Pollock composed his famous drip paintings by placing a canvas on the floor and drizzling, pouring, dripping and splashing paint onto it from above. To the untrained eye, his technique may seem haphazard, but Pollock always claimed he had complete control over the flow of the paint.
Dubbed "action painting", Pollock drew in the space above the canvas – creating shapes in the air which would fall to the canvas below.
"If you look at traditional 3D printers, you supply them a path from point A to point B and the nozzle deposits ink along that specified path," said Chaudhary. "But Pollock's approach of throwing paint from a height meant that even if his hand was moving in a specific trajectory, the paint didn't follow that trajectory because of the acceleration gained from gravity. A small motion could result in a large splatter of paint. Using this technique, you can print larger lengths than you can move because you gain this free acceleration from gravity."
The question was, how to control it?
To learn how to manipulate the nozzle to print at a distance and control fluid coiling, Mahadevan and Chaudhary, along with co-authors Stephanie Christ, a former student in Mahadevan's Soft Math Lab and A. John Hart, Professor of Mechanical Engineering at MIT, combined the physics of coiling with deep reinforcement learning, which is an algorithmic approach to improving performance iteratively. Mahadevan and his team used techniques developed by Petros Koumoutsakos, Herbert S. Winokur, Jr. Professor of Computing in Science and Engineering at SEAS.

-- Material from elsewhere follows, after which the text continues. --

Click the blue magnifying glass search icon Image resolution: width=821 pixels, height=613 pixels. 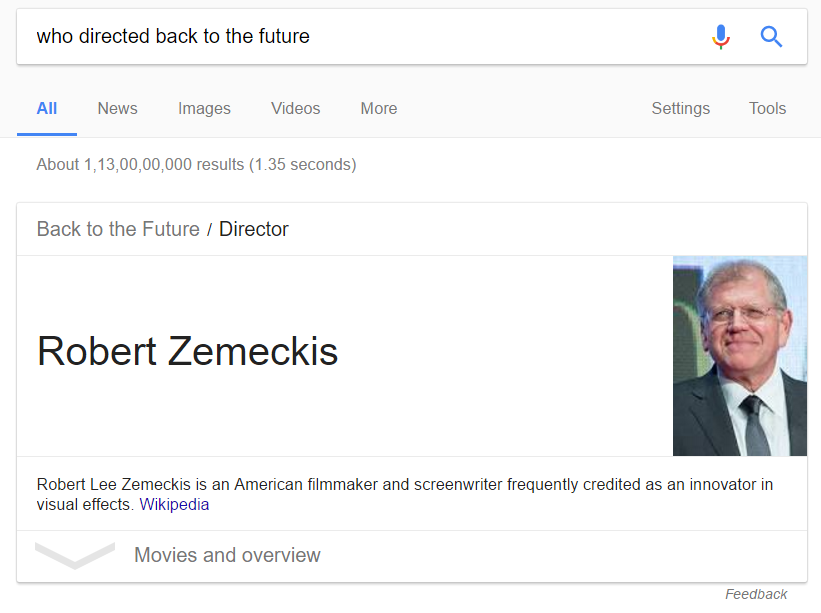771,37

"With deep reinforcement learning, the model can learn from its mistakes and get more and more accurate with each trial," said Chaudhary.
Using this technique, the researchers printed a series of complex shapes, painting like Pollock and even decorating a cookie with chocolate syrup.
The researchers used simple fluids for this research, but the approach could be expanded to include more complex fluids, such as liquid polymers, pastes and various types of foods.
"Harnessing physical processes for functional outcomes is both a hallmark of intelligent behavior, and at the heart of engineering design. This little example suggests, once again, that understanding the evolution of the first might help us be better at the second," said Mahadevan.
As the research continues, there is no telling where Mahadevan may look for inspiration next.
"When you're in Maha's lab, nothing is off the table," said Chaudhary.
The research was supported in part by the National Science Foundation under grant DMR-2011754 and the Simons Foundation.